Among larger organisms, this hybrid process of obtaining nutrition is rare. Plants, for example, are considered “phototrophs” and synthesize their own food. Animals are considered “heterotrophs”— they cannot synthesize their own nutrition and depend on other organic substances for food.

“We human beings, and all of our animal friends, are mostly heterotrophic with a few exceptions,” Caron said. “Plants are mostly photosynthetic with some exceptions. Microbes have more of a continuum between heterotrophic and phototrophic behaviors.”

That continuum is where mixotrophs find their meals.

“In a sense, this sounds like a perfect combination,” Caron said. “When they have prey, they can eat them. When they don’t have prey but they do have light, they can use photosynthesis. Our project is trying to figure out what they get out of these two types of nutrition, and why and when they favor one behavior over the other.”

The research team includes four graduate students in the Caron and Heidelberg labs, a postdoctoral researcher and a staff computational analyst.

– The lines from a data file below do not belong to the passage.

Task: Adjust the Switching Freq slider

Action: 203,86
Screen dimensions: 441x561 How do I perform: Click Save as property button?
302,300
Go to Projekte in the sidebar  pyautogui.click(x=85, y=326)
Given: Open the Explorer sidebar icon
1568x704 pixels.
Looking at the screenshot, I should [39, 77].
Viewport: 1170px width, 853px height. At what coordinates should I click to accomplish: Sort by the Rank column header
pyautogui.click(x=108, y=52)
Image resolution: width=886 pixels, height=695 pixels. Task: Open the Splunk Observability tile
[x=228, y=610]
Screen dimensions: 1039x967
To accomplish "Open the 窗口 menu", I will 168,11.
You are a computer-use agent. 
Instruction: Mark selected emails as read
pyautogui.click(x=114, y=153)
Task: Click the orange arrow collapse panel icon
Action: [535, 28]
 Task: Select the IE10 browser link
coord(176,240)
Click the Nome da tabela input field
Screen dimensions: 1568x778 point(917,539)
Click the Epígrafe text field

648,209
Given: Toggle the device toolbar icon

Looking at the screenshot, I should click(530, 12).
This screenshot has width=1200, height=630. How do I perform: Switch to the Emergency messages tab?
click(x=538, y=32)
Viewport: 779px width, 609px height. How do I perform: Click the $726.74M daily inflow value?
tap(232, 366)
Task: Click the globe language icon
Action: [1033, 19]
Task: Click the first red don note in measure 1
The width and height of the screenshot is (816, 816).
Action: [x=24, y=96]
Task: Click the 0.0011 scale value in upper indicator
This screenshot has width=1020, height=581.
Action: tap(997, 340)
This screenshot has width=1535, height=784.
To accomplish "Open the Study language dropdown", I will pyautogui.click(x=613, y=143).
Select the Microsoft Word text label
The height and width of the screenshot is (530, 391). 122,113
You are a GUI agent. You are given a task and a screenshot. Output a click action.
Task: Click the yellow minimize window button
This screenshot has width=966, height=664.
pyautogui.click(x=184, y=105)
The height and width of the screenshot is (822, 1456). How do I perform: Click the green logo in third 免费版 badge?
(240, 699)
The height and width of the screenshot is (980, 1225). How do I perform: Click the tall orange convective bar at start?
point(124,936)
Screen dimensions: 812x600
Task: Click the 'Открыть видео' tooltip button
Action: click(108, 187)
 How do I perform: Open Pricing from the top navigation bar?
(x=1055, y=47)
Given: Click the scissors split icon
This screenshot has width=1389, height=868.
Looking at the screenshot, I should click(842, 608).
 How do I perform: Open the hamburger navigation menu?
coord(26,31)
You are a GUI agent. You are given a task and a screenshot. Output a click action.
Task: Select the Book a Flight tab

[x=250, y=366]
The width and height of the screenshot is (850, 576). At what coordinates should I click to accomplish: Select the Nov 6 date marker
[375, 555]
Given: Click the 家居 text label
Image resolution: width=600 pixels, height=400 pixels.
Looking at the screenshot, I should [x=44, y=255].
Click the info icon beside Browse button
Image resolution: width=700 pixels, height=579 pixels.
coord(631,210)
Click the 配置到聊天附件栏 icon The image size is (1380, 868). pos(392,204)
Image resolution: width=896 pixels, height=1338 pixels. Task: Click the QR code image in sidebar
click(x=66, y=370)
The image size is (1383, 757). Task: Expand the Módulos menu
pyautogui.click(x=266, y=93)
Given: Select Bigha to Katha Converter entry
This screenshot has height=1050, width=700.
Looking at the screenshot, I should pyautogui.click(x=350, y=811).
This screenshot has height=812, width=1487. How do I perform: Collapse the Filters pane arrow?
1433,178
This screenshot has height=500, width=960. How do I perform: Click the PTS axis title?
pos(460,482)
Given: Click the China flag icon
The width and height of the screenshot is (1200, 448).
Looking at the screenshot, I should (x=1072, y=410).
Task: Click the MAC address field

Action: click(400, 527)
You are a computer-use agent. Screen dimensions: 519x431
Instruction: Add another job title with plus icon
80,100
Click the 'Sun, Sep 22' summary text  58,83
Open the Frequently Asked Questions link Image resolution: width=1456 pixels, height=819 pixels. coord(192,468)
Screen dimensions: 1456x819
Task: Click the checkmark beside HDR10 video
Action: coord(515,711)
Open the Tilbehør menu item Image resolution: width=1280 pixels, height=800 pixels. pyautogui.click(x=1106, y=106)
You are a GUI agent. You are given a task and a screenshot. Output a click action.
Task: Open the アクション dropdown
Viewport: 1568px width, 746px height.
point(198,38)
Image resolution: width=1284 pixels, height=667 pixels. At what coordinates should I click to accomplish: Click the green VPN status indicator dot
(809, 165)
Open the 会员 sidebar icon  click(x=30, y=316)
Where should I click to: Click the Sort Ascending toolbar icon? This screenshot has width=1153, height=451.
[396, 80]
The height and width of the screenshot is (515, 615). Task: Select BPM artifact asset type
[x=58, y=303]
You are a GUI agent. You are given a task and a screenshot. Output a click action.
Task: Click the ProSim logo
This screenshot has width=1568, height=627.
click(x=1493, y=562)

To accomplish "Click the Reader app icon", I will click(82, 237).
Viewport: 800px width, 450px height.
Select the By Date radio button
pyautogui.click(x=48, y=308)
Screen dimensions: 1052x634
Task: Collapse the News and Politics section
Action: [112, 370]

The graduate students are Jennifer Cardell, Sarah Hu, Amy Koid and Alle Lie and all are enrolled in the USC Dornsife Ph.D. Program in Marine Biology and Biological Oceanography. Last summer, as part of this research project, Hu served as a mentor to one of the graduate students who participated in the NSF-funded USC WIES Summer Research Experiences for Undergraduates Program at the Wrigley Marine Science Center on Catalina Island.

The postdoctoral researcher is Ramon Terrado, an expert in marine microbial communities, who recently joined the USC Dornsife group after completing a Ph.D. in biology and oceanography at the Université Laval (Québec, Canada).

The computational expert working with Caron and Heidelberg is Zhenfeng “Jay” Liu. He joined the project in 2012 after receiving his Ph.D. in biochemistry and molecular biology from Pennsylvania State University. Liu said the application of computational analysis to marine organisms is still in its early stages.

“Oceanography has been overlooked — we don’t have much knowledge compared to other fields,” he said. “The Moore Foundation is generously investing a lot of money to do sequences for several hundred marine microorganisms, including many mixtrophic species, so we will eventually get a lot of data back and have a much better understanding of this particular group of organisms.”

Caron emphasized the basic nature of this research.

“We’re trying to understand how photosynthetic organisms such as algae and plants evolved,” he said. “We’re also trying to understand how heterotrophy and phagotrophy — the engulfment and ingestion of prey — has played a role in the development of those photosynthetic organisms. Conventional wisdom indicates that higher forms of photosynthetic organisms — algae and plants — evolved from heterotrophic species that ingested and retained simpler, photosynthetic forms of life such as photosynthetic bacteria.”

This study of marine microbes might someday reveal information about the species that form harmful algal blooms.

“Many mixotrophs are bloom-forming organisms,” Heidelberg said. “Maybe this strategy allows them to dominate and out-compete other organisms under certain conditions. Our research will provide insights into the advantages of being a mixotroph. Any application of that would be a ways off, but you need this solid basic research as a foundation for moving forward.”